Health officials are probing a potential first-ever local transmission of malaria in Washington after a woman in Pierce County was diagnosed with the disease on August 2. Officials say she had not travelled recently, raising the possibility she may have contracted malaria within the state.
Both the Tacoma–Pierce County Health Department and the Washington Department of Health, in coordination with the CDC, are investigating how the infection occurred. The leading theory suggests that a mosquito may have bitten an international traveler who was carrying the parasite before biting the patient.
Tacoma–Pierce County Health Officer Dr. James Miller emphasized that, even if this transmission is confirmed, the risk remains extremely low: malaria is exceedingly rare in the U.S., and most cases are linked to travel abroad, he noted.

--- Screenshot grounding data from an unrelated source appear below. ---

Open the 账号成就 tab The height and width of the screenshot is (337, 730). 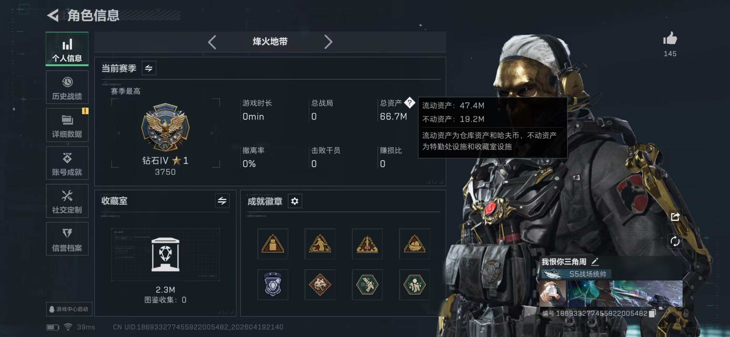[x=67, y=163]
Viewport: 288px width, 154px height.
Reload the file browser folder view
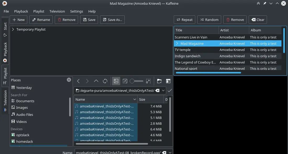tap(105, 81)
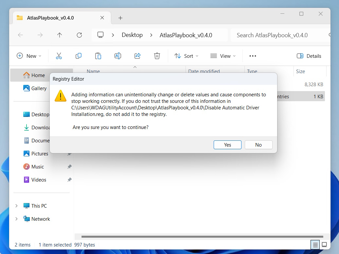
Task: Click the Rename icon in toolbar
Action: pos(118,56)
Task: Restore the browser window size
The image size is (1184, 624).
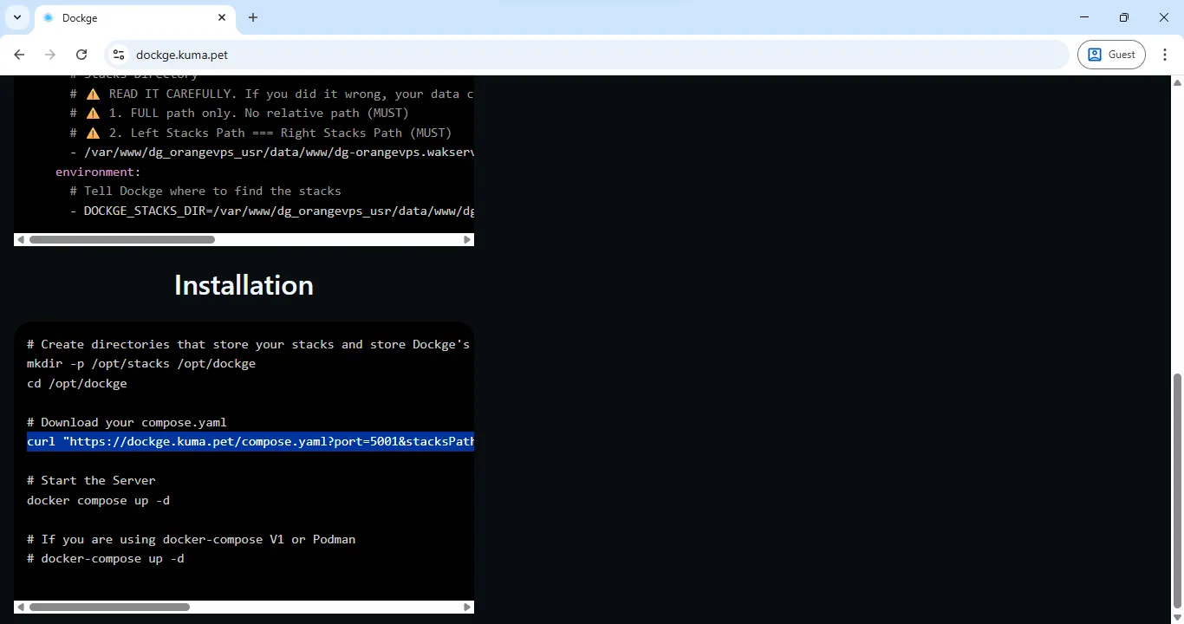Action: 1124,16
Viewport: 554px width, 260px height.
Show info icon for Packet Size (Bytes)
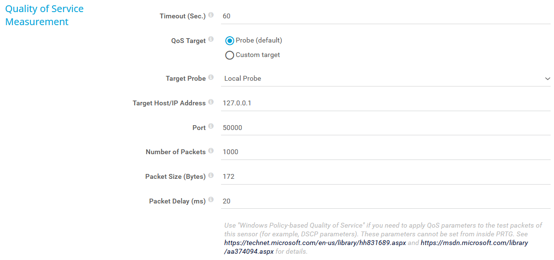(x=211, y=176)
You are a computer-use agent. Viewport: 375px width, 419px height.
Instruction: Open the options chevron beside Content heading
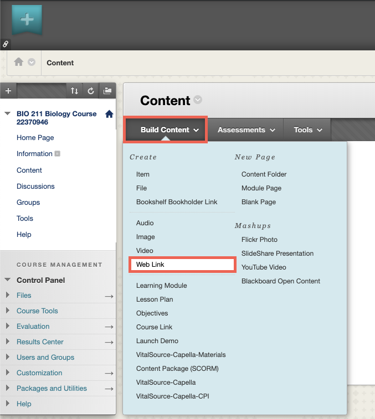click(198, 100)
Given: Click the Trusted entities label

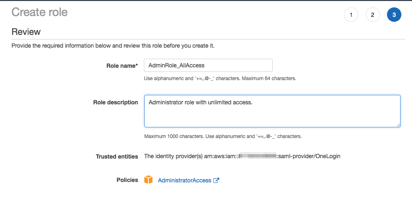Looking at the screenshot, I should [x=117, y=157].
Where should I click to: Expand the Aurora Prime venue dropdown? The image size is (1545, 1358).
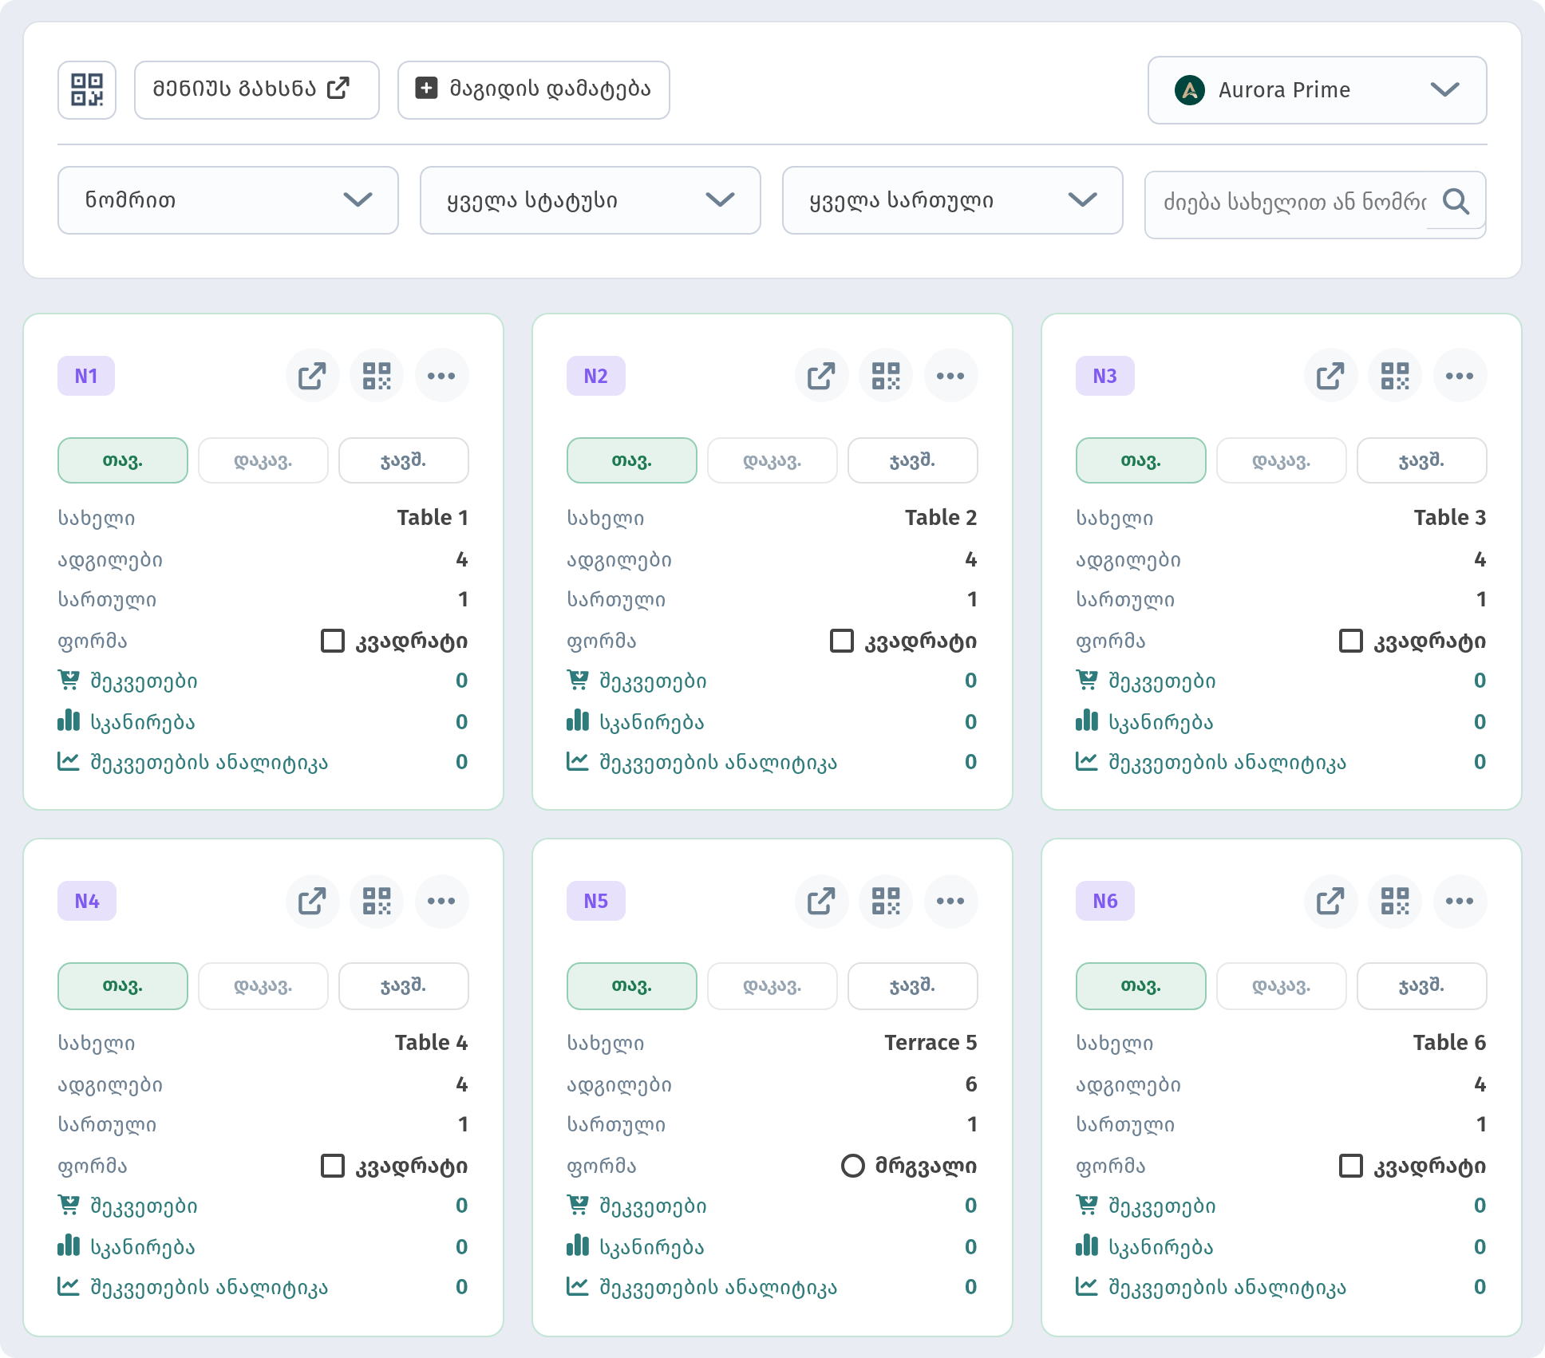pos(1317,90)
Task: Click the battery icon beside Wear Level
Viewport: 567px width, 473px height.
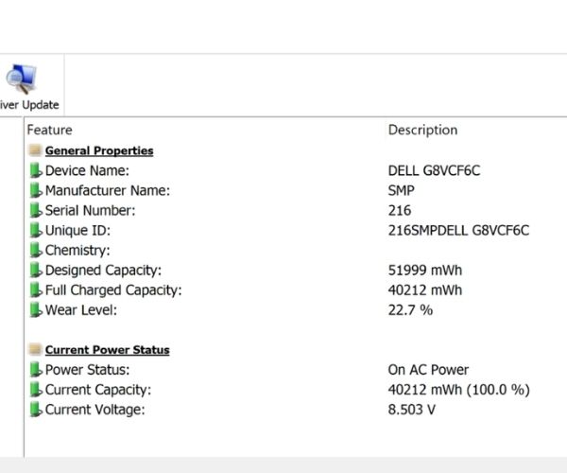Action: [36, 310]
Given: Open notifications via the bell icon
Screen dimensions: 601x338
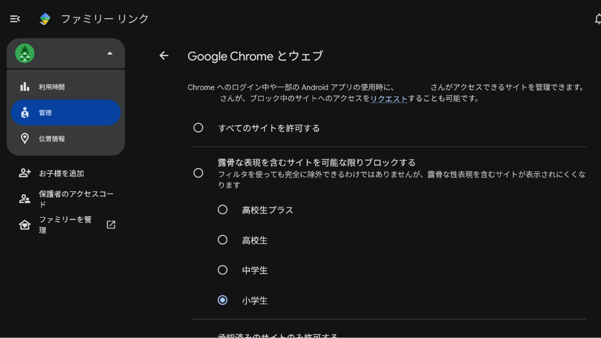Looking at the screenshot, I should pos(598,19).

Malaria is caused by a parasite passed through mosquito bites. Symptoms can include fever, chills, body aches, headaches, fatigue, nausea, vomiting, and diarrhea—and generally appear seven to 30 days after infection. Importantly, the disease does not spread person-to-person without mosquitoes as the vector.
Annually, the U.S. records about 2,000 to 2,500 malaria cases—most tied to travel—while Washington typically sees between 20 and 70 reports per year. Notably, the state’s latest prior locally transmitted case was reported in 2023, the first such event in two decades.

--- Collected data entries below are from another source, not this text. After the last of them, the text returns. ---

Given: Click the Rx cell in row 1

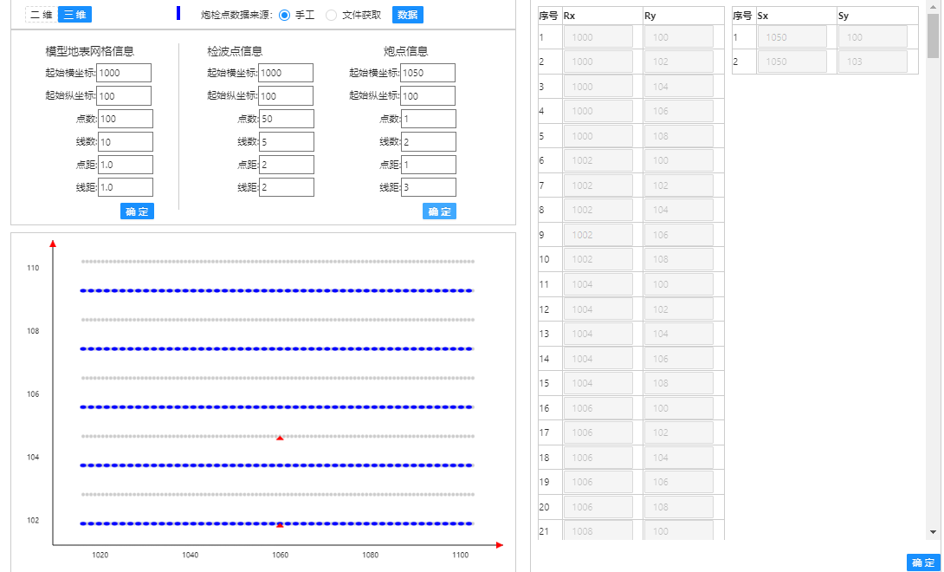Looking at the screenshot, I should [598, 37].
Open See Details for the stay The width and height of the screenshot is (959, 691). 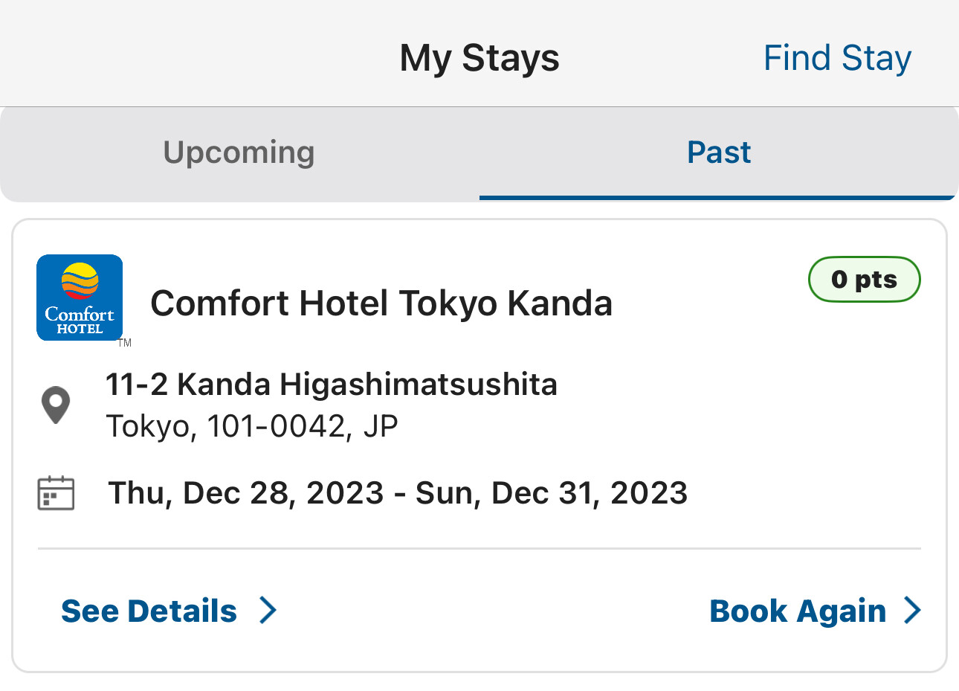[149, 611]
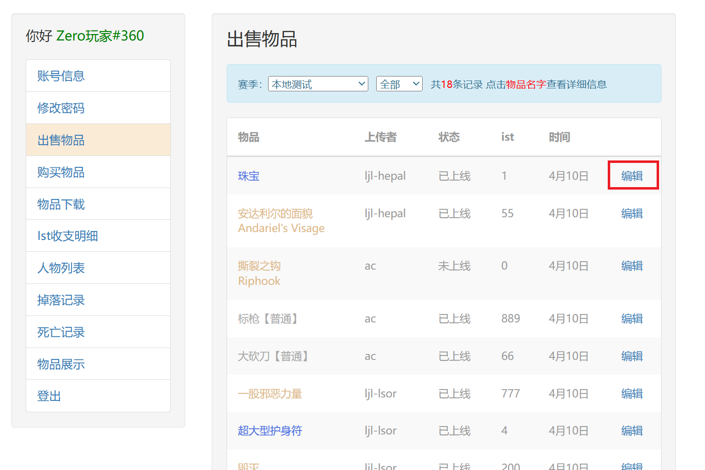Open 账号信息 in the sidebar
This screenshot has height=470, width=705.
pos(61,76)
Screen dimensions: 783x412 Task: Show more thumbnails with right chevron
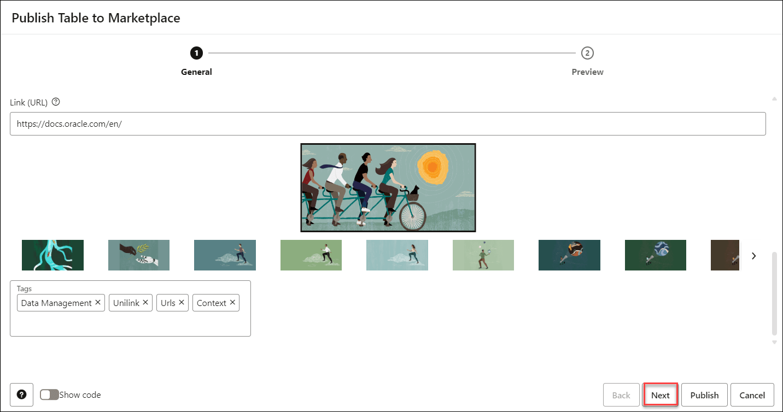(754, 256)
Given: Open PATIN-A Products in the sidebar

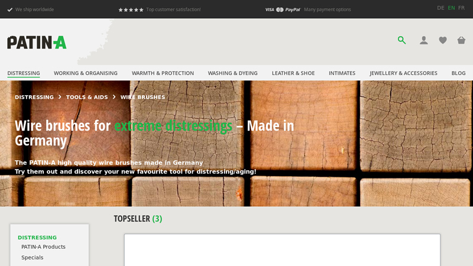Looking at the screenshot, I should 43,247.
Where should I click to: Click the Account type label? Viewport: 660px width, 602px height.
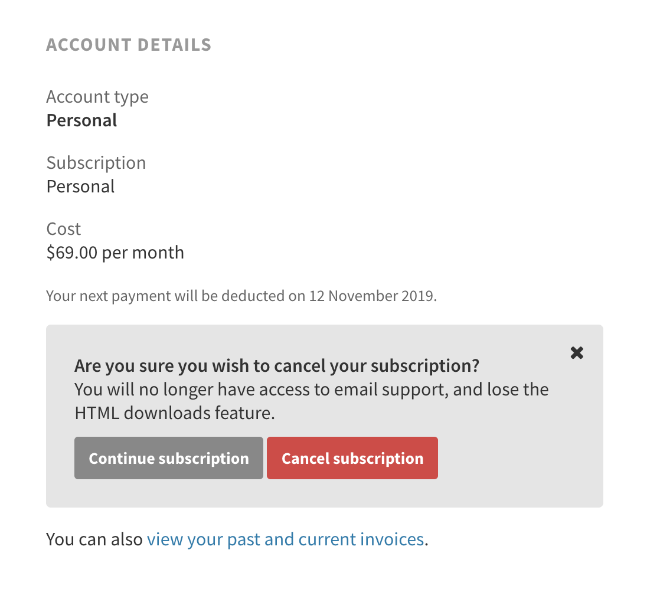coord(97,96)
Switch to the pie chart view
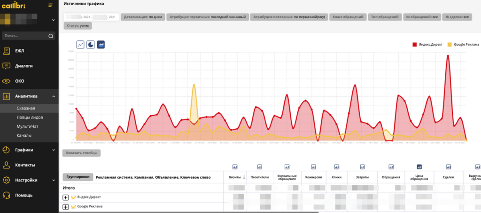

In response to the current situation, public health teams are trapping and testing local mosquito populations in Pierce County. Fortunately, officials report that mosquito numbers are declining this season.
Malaria can be effectively treated with prescription antimalarial medications, but it can be life-threatening if diagnosis or treatment is delayed. To lower the risk, health advisors recommend avoiding mosquito bites through the use of insect repellent, wearing long-sleeved clothing, and seeking prompt medical care—especially for people returning from malaria-prone regions.